Page 5 of Ripple Effect

“No, that’s just ... uh, someone here for Scott,” he deflects, referring to his new housemate. “She dropped by to give him some notes.”

“Oh, alright, a new girl he’s seeing?”

“Just a friend.”

The explanation makes sense, but there’s a distinct hint of awkwardness that’s now draped over our conversation. I shrug it off, reminding myself there’s no reason for Logan to lie to me.

“Anyway, I should let you get to class,” he rushes to say, tilting the screen, his usual smile a bit strained now. “And I should get going, too. My schedule’s really busy.”

His words bring me back, the reminder of the day ahead acting like a splash of cold water. “Yeah, you’re right. Love you, Lo,” I manage to say, keeping my tone light.

“Talk later, Daisy.” Then, he ends the call without another word.

The silence that follows is a stark contrast to our once lively chatter. In the past, I could’ve easily brushed it off as nothing. But I don’t know Scott or the rest of his new housemates very well at all.

Things are changing for him—new house, new friends, new spot on the team—and I’m not there to witness it. Instead, I’m left alone in my room, gaze focused on the hand that’s come to rest on my lap ... that old, frayed picture of us staring straight back at me.

3

ELIO

I’m late,way too fucking late.

Rushing up the stairs to a fourth-floor apartment, I barely register the carpet’s worn-out pattern beneath my boots. The hallway is dimly lit, the air thick with a musty scent. The late-night hour casts an eerie quiet over the apartment complex, the silence punctuated by the sound of my ragged breath and the pounding of my heart.

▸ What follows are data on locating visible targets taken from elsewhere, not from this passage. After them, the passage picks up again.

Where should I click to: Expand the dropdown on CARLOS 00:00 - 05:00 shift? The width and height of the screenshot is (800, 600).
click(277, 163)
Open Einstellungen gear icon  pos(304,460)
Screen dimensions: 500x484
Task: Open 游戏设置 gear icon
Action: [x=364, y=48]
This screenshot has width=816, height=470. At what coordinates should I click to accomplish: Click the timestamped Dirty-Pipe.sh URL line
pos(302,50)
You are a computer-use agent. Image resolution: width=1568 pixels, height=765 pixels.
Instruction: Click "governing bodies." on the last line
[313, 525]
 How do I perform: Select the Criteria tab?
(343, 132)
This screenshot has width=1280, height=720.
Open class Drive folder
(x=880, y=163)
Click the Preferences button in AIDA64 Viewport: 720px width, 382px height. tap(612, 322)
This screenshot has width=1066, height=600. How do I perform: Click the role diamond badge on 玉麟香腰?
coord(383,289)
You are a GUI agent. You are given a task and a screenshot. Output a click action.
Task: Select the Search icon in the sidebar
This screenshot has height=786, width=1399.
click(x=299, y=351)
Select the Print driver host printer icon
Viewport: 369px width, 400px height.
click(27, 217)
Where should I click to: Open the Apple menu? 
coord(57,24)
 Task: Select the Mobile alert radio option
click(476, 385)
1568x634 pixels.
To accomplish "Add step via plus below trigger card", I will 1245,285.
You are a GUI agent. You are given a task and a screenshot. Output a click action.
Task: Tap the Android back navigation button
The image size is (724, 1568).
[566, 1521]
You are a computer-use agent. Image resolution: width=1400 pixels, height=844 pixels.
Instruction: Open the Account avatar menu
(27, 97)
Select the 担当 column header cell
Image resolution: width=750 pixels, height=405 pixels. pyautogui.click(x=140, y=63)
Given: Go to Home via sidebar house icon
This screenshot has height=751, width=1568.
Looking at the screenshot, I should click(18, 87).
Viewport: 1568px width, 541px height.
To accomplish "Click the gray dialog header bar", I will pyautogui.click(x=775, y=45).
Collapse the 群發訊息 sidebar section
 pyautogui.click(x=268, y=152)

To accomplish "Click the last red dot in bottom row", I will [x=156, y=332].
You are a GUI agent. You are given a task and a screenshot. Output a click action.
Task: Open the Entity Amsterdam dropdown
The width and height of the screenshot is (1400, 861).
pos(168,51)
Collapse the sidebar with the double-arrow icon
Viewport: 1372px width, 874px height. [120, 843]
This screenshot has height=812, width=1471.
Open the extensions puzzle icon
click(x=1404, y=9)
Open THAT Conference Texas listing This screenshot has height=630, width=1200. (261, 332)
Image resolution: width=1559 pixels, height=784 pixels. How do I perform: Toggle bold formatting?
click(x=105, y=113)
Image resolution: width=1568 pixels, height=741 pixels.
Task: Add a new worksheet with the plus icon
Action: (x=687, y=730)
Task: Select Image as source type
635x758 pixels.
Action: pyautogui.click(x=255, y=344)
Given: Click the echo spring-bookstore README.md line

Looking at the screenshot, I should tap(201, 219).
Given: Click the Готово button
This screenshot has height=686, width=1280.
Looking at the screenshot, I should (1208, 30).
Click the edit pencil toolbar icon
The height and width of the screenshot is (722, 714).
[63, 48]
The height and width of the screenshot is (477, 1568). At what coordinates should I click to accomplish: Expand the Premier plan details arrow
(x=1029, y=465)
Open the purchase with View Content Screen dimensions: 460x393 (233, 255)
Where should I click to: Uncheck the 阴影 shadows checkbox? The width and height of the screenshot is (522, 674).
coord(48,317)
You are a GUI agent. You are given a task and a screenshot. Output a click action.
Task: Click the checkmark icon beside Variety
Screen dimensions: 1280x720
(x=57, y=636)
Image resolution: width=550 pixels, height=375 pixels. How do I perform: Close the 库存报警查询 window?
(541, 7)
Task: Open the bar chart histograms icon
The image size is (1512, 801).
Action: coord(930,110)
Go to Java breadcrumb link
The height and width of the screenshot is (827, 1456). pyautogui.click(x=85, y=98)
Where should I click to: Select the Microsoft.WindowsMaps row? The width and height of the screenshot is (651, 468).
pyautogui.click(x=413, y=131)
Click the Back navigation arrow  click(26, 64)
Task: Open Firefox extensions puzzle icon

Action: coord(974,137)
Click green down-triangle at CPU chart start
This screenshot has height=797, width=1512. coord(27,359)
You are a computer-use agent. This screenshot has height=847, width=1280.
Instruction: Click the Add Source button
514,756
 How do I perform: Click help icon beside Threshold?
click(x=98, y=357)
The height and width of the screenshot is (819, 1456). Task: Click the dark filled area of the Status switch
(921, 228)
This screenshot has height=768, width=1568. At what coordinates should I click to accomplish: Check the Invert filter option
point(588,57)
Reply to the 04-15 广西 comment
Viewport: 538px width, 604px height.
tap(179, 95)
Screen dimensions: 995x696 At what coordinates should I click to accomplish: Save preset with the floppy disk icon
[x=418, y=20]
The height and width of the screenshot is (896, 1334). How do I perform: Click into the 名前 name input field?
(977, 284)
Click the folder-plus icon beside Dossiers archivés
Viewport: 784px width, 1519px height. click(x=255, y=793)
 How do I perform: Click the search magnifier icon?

That’s when a jolt of pain slices through my chest. My steps falter, one hand reaching out to clutch the railing as my vision blurs at the edges. It’s like my heart is a drum, beating a rapid, chaotic rhythm against my ribcage.

A gasp escapes my lips as I collapse onto the stairs, fighting to catch my breath. But it’s like trying to inhale through a straw—my lungs can’t seem to draw in enough air. Beads of sweat trickle down my forehead, seeping into my eyes and blurring my vision further.

This isn’t normal.

It’s not my usual anxiety or a simple adrenaline rush. It’s different. Scarier. It’s a whirlwind of fear and confusion, everything around me suddenly too big, too loud.

Curling in on myself, I try to ride it out. The minutes tick by as I hunch over, clutching at my chest.

Breathe, Elio, just fucking breathe.

I try to use the calming techniques that Kaia taught me—deep breaths, distracting thoughts. I close my eyes, willing myself to believe it’s a panic attack, but the erratic beat of my heart argues otherwise.

I force myself to glance at the phone gripped tightly in my other hand.Thirty minutes.I’ve been sitting here for half a fucking hour already. My screen is filled with messages from my scene partner for tonight, the anxiety-inducing pings forcing my heart to pound even harder.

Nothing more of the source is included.